American actor (born 1954)

Raymond Peter Abruzzo (born August 12, 1954) is an American actor. He is best known for his role as Little Carmine Lupertazzi in The Sopranos, Detective Michael McGuire in The Practice (1998–2004) and Tony Giuliano in Night Court (1989–1991).

==Early life==
Abruzzo was born in Queens, New York on August 12, 1954 and grew up in the Middle Village neighborhood. He is a graduate of Christ the King Regional High School in Middle Village, Queens, New York.

==Career==
Abruzzo played police sergeant John Zorelli in 20 episodes of the ABC-TV series Dynasty from 1988 to 1989; Detective Michael McGuire in 44 episodes of The Practice from 1998 to 2004; and "Little" Carmine Lupertazzi in 16 episodes of The Sopranos from 2002 to 2007. He also played the part of Tony Guiliano, Christine Sullivan's fiancé, husband and then ex-husband in several episodes of the NBC-TV sitcom Night Court; he also makes a guest appearance in a different role in a Season 3 episode of the 2023 Night Court series.

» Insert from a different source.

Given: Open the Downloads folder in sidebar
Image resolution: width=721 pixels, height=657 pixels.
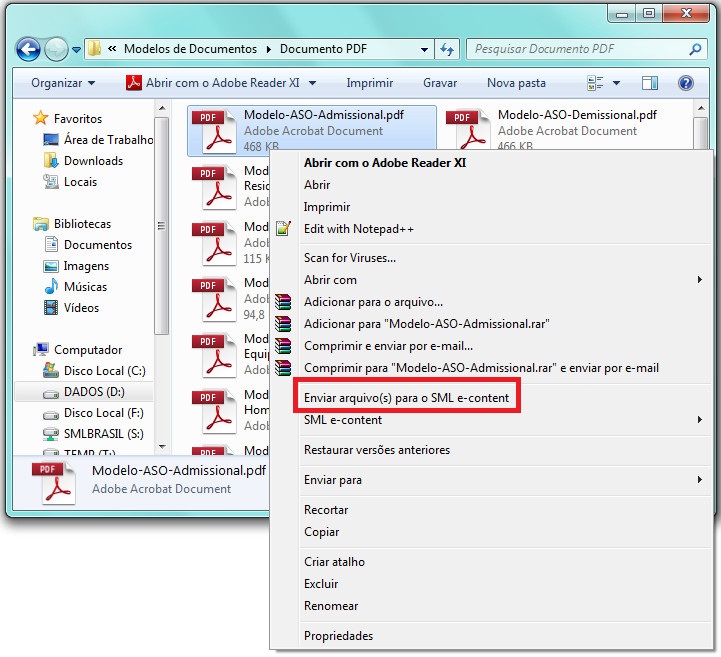Looking at the screenshot, I should click(93, 161).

Other television credits include a 1989 episode of Empty Nest, where he played cardiologist Dr. Leonard, NCIS, Murder, She Wrote, L.A. Law, House M.D., NYPD Blue, Lois & Clark: The New Adventures of Superman, Law & Order: Special Victims Unit, The Nanny, CSI: NY, Criminal Minds, Bones, Weinerville (head writer, stage manager and performed as the puppet chef Pops), In Plain Sight and Mad Men.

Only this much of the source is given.